Arrivano da un piccolo paesino della bassa Baviera i Battlecreek, quartetto dedito ad un Thrash Metal vorticoso, di chiara matrice germanica (primi Sodom e una spolveratina di Kreator), violento e cupo.

L'inizio arpeggiato inganna chiaramente l'ascoltatore, perche' dopo 40 secondi scarsi ci gettano nel loro mondo dominato da caos e violenza.

Nel magma metallico che ci violenta le orecchie, trovano spazio anche preziosismi armonici, che fanno da perfetto contraltare al mood dell'album.

La trama del disco in fondo e' sintetizzabile in questo modo: mitragliate continue che profumano di old school, arricchite da assoli melodici fatti con grande gusto e competenza (anche questi a velocita' super-sonica, devo specificarlo?).

Il valore aggiunto di questi ragazzi – e dovrebbe essere il parametro per ogni gruppo thrash – e' il tentativo, riuscito per chi vi scrive, di trovare un sound personale, seppur influenzato dagli ascolti personali.

Troppi se ne vedono oggi, e “pompati” dai cosiddetti esperti di settore, di gruppi TUTTI UGUALI, con gli stessi suoni, lo stesso modo di fare thrash.

I Battlecreek invece hanno tutto quello che serve per fare thrash nel 2015: influenze old school, suoni spettacolari, un cantante che varia dal growl ad acuti acidi e convincenti, un drumming fulminante e assoli fatti come si deve e con gran gusto.

La speranza e' che non vengano messi in secondo piano dall'ennesimo gruppo tipo Municipal Waste (che danni in tal senso ne hanno fatti a vagoni), ma che vengano apprezzati per come sono.

Fortunatamente la loro terra d'origine ha una audience che tende a tutelare e promuovere la qualita' quando la riconosce, in Italia probabilmente sarebbero accolti da “Beh non sono solo tupa-tupa, non e' thrash”.

Beh questo signori E' Thrash Metal, e fatto con le palle !!

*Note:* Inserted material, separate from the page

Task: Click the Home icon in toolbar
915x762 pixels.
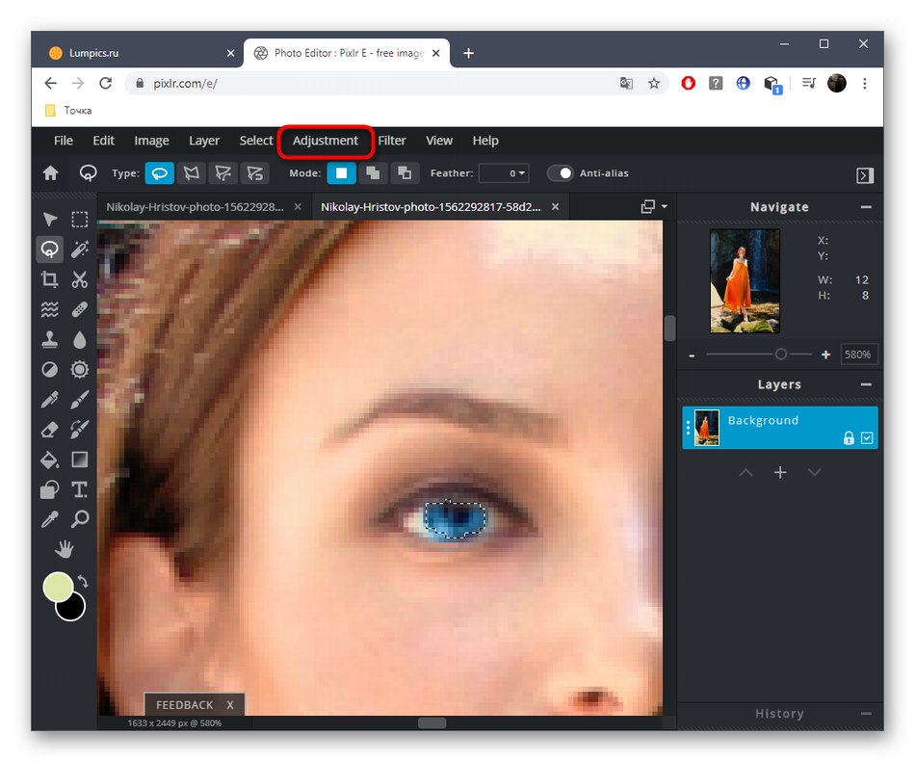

I pezzi sono tutti convincenti, non c'e' un riempitivo, uno stacco banale, qualcosa che sappia di gia' sentito; come gia' accennato e' facile intuire le influenze dei BC, d'altronde si inizia a suonare dopo che ascolti qualcosa, ma come succede a pochi questo diventa per loro un punto di forza, avendone fatto una base di partenza anziche' una linea gia' tracciata da altri sulla quale vivere di rendita.

In conclusione promuovo a pieni voti Hate Injection, per la sua qualita', per i suoni altamente professionali, per il valore tecnico dei suoi componenti (ascoltatevi la strumentale Dädldi Dädldi Dä  e capirete), e in generale per aver tirato fuori nel 2015 qualcosa di nuovo da dire nel Thrash Metal.